АГ изменяет способность эндотелиальных клеток высвобождать вазоактивные вещества и повышает сократительный тонус системных и церебральных артерий, изменяет сосудисто-мозговую ауторегуляцию, которая является функцией артериол головного мозга, позволяющей поддерживать мозговой кровоток в относительном постоянстве, несмотря на колебания перфузионного давления в некоторых пределах (обычно от 70 до 150 мм рт. ст.).

Хроническая АГ смещает эти пределы в сторону более высокого давления, делая головной мозг более уязвимым к понижению перфузионного давления [23а, 28].

В результате происходят деструктивные изменения сосудистой стенки, к первичным из которых относят ее плазматическое пропитывание, которое может достигать степени массивных плазморрагий, приводящих к набуханию стенки с резким сужением или облитерацией просвета сосуда (гипертонический стеноз).

В бассейне стенозированного или облитерированного сосуда резко снижается кровоток, что приводит к развитию очаговой ишемии мозга и формированию малых глубинных (лакунарных) инфарктов или зон неполного некроза ткани мозга.

Дегенерация стенки артериол с отложением гиалина под базальной мембраной и в межклеточном веществе средней оболочки является проявлением необратимых системных изменений при АГ и может считаться признаком гиалинового артериолосклероза [23а, 28].

Повреждение нервного аппарата клетки происходит ранее и в большей степени, чем других структур сосудистой стенки. В результате денервации сосуда развиваются соответствующие функциональные нарушения, в частности повышение чувствительности к катехоламинам. Разрыв стенки денервированных сосудов может стать источником кровоизлияния в мозг [23а, 28].

Обнаружено значительное нарушение микроциркуляции у больных АГ, зависящее от давности и выраженности заболевания и связанное с ухудшением реологических свойств крови [62].

То есть, ведущие неврологи страны высказывают мнение, с которым нельзя не согласиться, что целевые уровни АД нельзя навязывать всем больным “по уставу” – 140/90 мм рт. ст. и ниже: “необходимость достижения единого уровня АД в результате антигипертензивного лечения представляется весьма сомнительной. По-видимому, речь должна идти об адекватной относительной редукции АД, которая соответствует возможностям ауторегуляции мозгового кровотока и не приведет к дальнейшему ухудшению церебральнй перфузии” [23а, 34].
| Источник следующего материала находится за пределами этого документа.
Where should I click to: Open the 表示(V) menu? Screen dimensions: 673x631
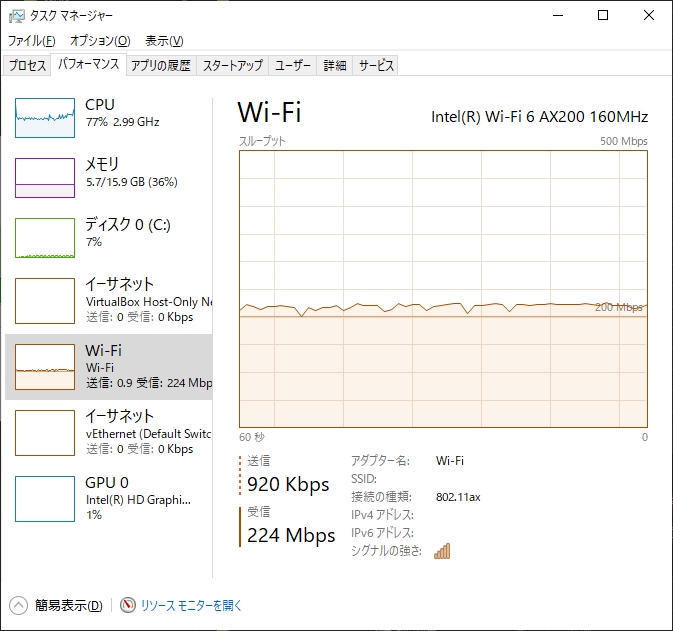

Исходя из вышеизложенного, мы считаем: чтобы снизить число больных с тяжелой АГ, которых выписывают из стационара или длительно наблюдают в поликлинике с “рабочим”, а не с рекомендуемым в руководствах по лечению АГ целевым АД, которого не удалось достигнуть, следует производить выявление больных АГ на ранних стадиях заболевания с последующим эффективным пожизненным управлением АД у этих больных.

Мы согласны с профессором В.И.Подзолковым, что определение целевого уровня АД у конкретного больного АГ является непростым дискуссионным вопросом [58], и призываем коллег к продолжению дискуссии на эту тему на страницах РКЖ.